Biomedical Engineering Reference
In-Depth Information
An interesting strategy for protein recognition at the quartz crystal microbalance chip
surface by surface imprinting was reported by Ratner et al. [23]. Firstly, a layer of template
protein was absorbed onto a mica substrate. Disaccharides were then deposited onto the
protein molecule as a protective layer against denaturation and degradation. Subsequently,
radio-frequency glow discharge plasma was used to deposit hexafluoropropylene onto the
protein-disaccharide complexes. The outer surface of that film was attached to a glass
substrate by adhesion facilitating detachment of the mica substrate.
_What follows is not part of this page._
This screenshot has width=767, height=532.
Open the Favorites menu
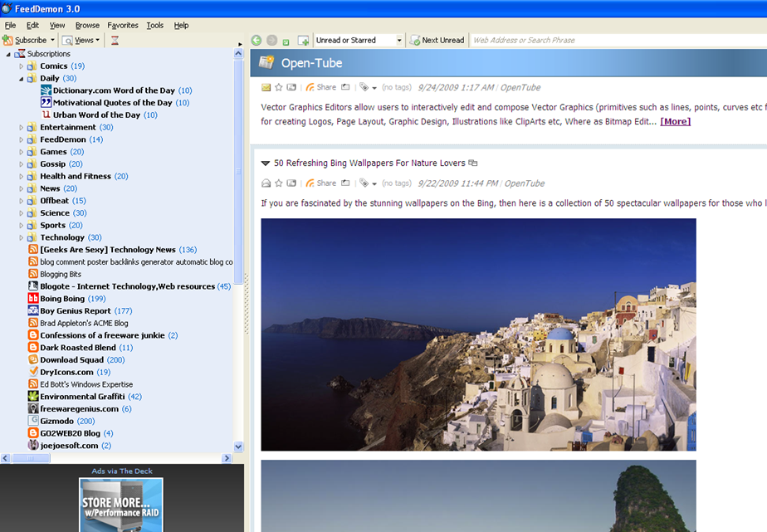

Finally, the mica substrate
and template protein were removed from the hemispherically shaped binding pockets which
exhibited highly selective recognition for a variety of template proteins, including albumin,
immunoglobulin G, lysozyme, ribonuclease and streptavidin. The specificity of these surfaces
prepared with this kind of imprinting strategy is predominantly based on the shape selectivity
and hydrogen bonding interaction. This promising strategy certainly has potential for further
optimization exploiting different recognition chemistries for functional mapping of protein
surfaces. In addition, this strategy assumes that the conformation of the deposited protein
used as the template is similar to the free one in solution. Hayden et al. [59] produced
polymer receptors for the online monitoring of bioanalytes formed directly onto quartz crystal
microbalances using surface imprinting technique. The molded materials were capable of
enriching whole cells, viruses and enzymes on the sensor layer surface. Enzyme imprinted
polymer layers were also effective as nucleation site for the induction of protein
crystallization.
In another example of molecular imprinted polymers in which the recognition sites have
been confined to the surfaces, Tan et al. [51] successfully synthesized bovine serum albumin
surface-imprinted particles with a two-stage core-shell miniemulsion polymerization. The
imprinting strategy was based on the surface immobilization of template molecules with a
series of surface modification of the support beads. Actually, many surface-imprinted beads
have been successfully prepared with the core-shell polymerization method [60-62]. In one
notable work [63], cholesterol surface imprinted submicron beads were successfully
synthesized. The significance of this work is the application of a carbonate ester sacrificial
spacer which had been utilized in a molecular imprinting system through the conventional
bulk imprinting approach [64]. In this technique, the template cholesterol is covalently linked
to the functional monomer. After the removal of the template, rebinding of the template
molecule to the molecular imprinted polymer would only require noncovalent interactions.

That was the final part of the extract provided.